I recommend using in times of connection, healing, and replenishing the physical body after moving a lot of energy. Energy is held in place in the body by minerals and vitamins. When we are doing a lot of things, or upleveling spiritually, or going through a healing/realization process, we lose a lot of nutrients that cacao helps to replenish.
When someone is busy, this cacao also helps bring one back to the present moment. When there is a lot of commotion, we disconnect from the body in the thoughts of getting things done. Ceremonial cacao can remind you to slow down, to stay present with what the body is feeling and to remember to move at a nourishing, and slower pace.
Why ceremonial cacao?
One of the most pharmacologically complex substances, cacao (raw chocolate) is an incredible superfood very high in antioxidants & nutrients such as magnesium (chronically deficient in western diets & key for body & mind), and is the highest naturally occurring source of chromium. It also contains copper, calcium, zinc, sulfur, iron, & phosphorus. It boosts circulation & increases nutrient absorption.
How to use it:
Start small. Stir 1/2 tablespoon of the cacao into a pint of water on the stove on low, or place in a blender with piping hot water and blend for a completely smooth finish. Add herbs, spices, sweeteners, even a milk, to your liking. Pairing this cacao with one of my mushroom tonics or Shilajit is like a mineral bomb! Tonics like the reishi, luminous, and Shilajit will make this very calming and negate caffeine. Pairing with white peony is very yin and cooling.
These are the primary neurotransmitters this cacao effects:
Norepinephrine - The "joy molecule," associated with feelings of elation and euphoria. Increases reaction time, awakens and alerts skeletal muscle.

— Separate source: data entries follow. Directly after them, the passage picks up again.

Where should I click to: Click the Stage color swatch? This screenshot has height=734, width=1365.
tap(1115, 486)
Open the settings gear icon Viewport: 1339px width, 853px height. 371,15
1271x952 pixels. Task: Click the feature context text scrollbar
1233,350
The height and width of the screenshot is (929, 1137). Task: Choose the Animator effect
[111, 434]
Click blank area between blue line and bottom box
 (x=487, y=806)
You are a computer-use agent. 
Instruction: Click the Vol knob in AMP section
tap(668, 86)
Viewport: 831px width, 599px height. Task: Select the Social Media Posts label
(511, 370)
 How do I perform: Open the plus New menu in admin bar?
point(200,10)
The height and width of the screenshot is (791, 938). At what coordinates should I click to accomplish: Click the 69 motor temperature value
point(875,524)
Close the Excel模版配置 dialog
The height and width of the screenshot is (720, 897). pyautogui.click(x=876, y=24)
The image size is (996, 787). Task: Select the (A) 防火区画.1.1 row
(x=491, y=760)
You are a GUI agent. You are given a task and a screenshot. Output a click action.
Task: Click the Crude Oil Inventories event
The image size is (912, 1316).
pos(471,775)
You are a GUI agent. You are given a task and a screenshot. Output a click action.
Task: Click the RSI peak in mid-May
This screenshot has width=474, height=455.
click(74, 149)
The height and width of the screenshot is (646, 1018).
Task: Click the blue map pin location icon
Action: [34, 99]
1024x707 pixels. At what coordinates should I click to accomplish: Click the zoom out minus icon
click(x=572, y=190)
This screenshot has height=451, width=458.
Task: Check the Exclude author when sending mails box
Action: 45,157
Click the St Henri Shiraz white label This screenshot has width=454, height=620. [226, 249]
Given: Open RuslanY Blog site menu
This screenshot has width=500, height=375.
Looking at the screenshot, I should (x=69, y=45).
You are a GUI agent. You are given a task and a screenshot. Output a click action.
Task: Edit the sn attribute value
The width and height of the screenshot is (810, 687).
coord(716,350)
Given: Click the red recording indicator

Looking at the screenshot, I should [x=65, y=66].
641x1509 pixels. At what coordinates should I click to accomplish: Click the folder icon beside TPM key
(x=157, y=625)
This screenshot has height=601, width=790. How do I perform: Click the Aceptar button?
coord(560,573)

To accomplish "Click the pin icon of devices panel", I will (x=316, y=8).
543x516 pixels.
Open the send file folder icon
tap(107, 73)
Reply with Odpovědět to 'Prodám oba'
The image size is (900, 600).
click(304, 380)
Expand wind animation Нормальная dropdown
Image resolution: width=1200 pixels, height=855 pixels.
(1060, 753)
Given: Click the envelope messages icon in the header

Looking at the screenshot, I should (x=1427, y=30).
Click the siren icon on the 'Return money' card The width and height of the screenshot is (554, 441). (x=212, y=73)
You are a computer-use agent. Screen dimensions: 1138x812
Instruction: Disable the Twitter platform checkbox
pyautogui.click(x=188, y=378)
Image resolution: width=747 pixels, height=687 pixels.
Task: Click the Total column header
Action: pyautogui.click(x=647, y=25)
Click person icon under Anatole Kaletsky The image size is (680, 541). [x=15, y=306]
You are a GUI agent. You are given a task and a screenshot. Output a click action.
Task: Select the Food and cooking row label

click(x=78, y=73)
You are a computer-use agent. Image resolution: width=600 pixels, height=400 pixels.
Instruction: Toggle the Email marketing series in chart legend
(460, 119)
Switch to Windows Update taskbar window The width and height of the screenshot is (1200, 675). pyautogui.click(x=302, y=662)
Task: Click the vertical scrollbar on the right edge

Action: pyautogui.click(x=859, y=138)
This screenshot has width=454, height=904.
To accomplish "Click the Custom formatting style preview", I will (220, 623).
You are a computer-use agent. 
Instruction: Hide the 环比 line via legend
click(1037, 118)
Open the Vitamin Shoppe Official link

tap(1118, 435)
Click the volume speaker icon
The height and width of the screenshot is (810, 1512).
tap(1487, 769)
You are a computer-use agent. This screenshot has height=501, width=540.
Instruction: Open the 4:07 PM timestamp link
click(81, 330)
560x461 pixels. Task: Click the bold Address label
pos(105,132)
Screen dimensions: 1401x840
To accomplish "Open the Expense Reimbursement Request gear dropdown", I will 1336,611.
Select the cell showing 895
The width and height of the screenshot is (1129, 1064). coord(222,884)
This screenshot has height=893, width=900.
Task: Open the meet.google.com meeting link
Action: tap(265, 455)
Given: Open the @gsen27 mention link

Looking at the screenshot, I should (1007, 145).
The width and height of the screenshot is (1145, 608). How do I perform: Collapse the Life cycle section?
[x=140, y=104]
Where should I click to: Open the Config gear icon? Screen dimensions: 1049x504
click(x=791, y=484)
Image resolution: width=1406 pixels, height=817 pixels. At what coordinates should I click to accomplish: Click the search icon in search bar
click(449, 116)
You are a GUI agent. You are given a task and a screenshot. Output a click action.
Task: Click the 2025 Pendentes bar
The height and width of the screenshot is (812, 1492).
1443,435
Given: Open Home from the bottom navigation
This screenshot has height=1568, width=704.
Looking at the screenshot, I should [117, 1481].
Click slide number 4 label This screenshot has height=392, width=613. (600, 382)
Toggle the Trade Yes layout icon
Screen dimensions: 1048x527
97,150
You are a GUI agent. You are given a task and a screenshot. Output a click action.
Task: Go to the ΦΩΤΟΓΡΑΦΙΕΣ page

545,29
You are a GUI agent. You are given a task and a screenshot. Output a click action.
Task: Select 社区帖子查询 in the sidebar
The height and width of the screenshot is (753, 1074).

Lowest at night and rises in the morning, helps stimulate a feeling of alertness and arousal.
Serotonin - Creates sense of satisfaction, wellbeing, optimism, and alertness. Needed for feeling rested and awake in the morning. SSRIs work to increase available levels of serotonin as reduced levels of serotonin are associated with depression. Cacao is very high in magnesium and tryptophan, which are the precursors for serotonin.
Dopamine - Gives feelings of reward, pleasure, motivation, attention, memory, and sleep. Protects from Parkinson's and other neurological diseases.
Anandamine - Endocannabinoid that regulates overwall reward circuitry in the brain and body. From Sanskrit word "joy, bliss, delight." Known as the bliss molecule. Helps manage pain, helps balance, appetite, mood, drives neurogenesis (growth of new nerve tissue). Regulates CB1 and CB2 receptors. Cacao also has N-linoleoylethanolamine, the re-uptake inhibitor for anandamine.
Phenylethylamine (PEA) - Increases the actions of other neurotransmitters such as dopamine, norepinephrine, serotonin, and acetylcholine. Increases efficacy of daily activities regardless of age. Increases excitement, alertness, attention, can help give perception of time slowing down which is highly associated with the feelings from cacao and helping to relieve anxiety & feelings of being "rushed."